STATE OF RAJASTHAN V. G. CHAWLA AIR 1959 SC 544
FACTS
The Ajmer Legislative Assembly passed the Ajmer (Sound Amplifiers Control) Act, 1952 (Ajmer III of 1953), which received the President's assent on 9-3-1953. The Act was challenged successfully by the respondents before the learned Judicial Commissioner, who ruled that it exceeded the powers granted to the State Legislature under Section 21 of the Government of Part C States Act, 1951 (49 of 1951), rendering it ultra vires.
According to these provisions, the State Legislature's authority was limited to the two lists excluding the Union list. If the subject matter of the Act substantially fell under an Entry in the Union list, it would be deemed unconstitutional. However, if it predominantly pertained to the other two lists, there would be no prima facie conflict with a Central statute or an "occupied field". The contested entries considered by the Judicial Commissioner were as follows:
- Entry No. 31 of the Union List: Post and Telegraphs; Telephones, wireless, broadcasting, and other like forms of communication.

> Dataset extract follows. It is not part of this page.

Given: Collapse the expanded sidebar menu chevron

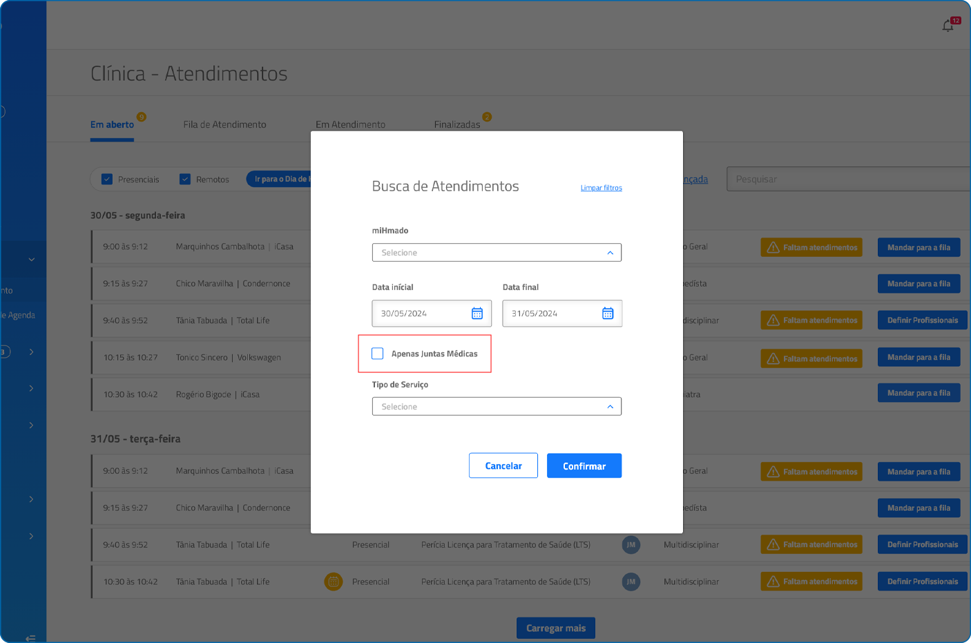Looking at the screenshot, I should point(31,260).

- Entry No. 6 of the State List: Public health and sanitation, hospitals, and dispensaries.
It appears that the learned Judicial Commissioner did not take into account entry No. 1 of the State List, which pertains to public order (excluding the use of naval, military, or air forces of the Union in aid of civil power). Shri H.J. Umrigar relied on the last Entry, either independently or in conjunction with entry No. 6 of the State List, and we believe he was justified in doing so.
ISSUES:
The issue at hand concerns the regulation of loudspeakers powered by amplifiers, which has become a growing nuisance. The question is whether this regulatory measure falls within the scope of entries in the State List. It is acknowledged that amplifiers serve as instruments for broadcasting and communication, falling under Entry 31 of the Union list.
JUDGEMENT-
The power to legislate regarding public health inherently encompasses the authority to regulate the use of amplifiers when they produce disruptive loud noises due to a user's disregard for the comfort and well-being of others, thereby constituting a clear nuisance.
It is not a valid argument to contend that the Act's essence aligns with Entry 31 of the Union list just because other loud noises from various sources are controlled and prohibited. The core of the contested Act is the regulation of amplifier use in the interest of health and tranquillity, and thus, it predominantly (if not entirely) falls within the powers delegated to preserve, regulate, and promote these aspects.
It does not infringe upon the domain of Entry 31, even though the apparatus in question, regulated and controlled by the Act, is used for broadcasting or communication. Considering the Act in its entirety, it is evident that its essence aligns with the powers granted by Entry No. 6, and possibly Entry No. 1, of the State List. The Act does not purport to encroach upon the sphere of Entry No. 31, even though it incidentally touches upon a subject provided therein. The Act's ultimate aim and purpose establish its connection with the State List.
No legislation under Entry No. 31 of the Union list, burdening the ownership and possession of amplifiers with such regulation or control, was brought to our attention. With no question of conflict or an occupied field, we have no hesitation in affirming that the Act is fully within the ambit of the first-cited entry and conceivably other entries in the State List.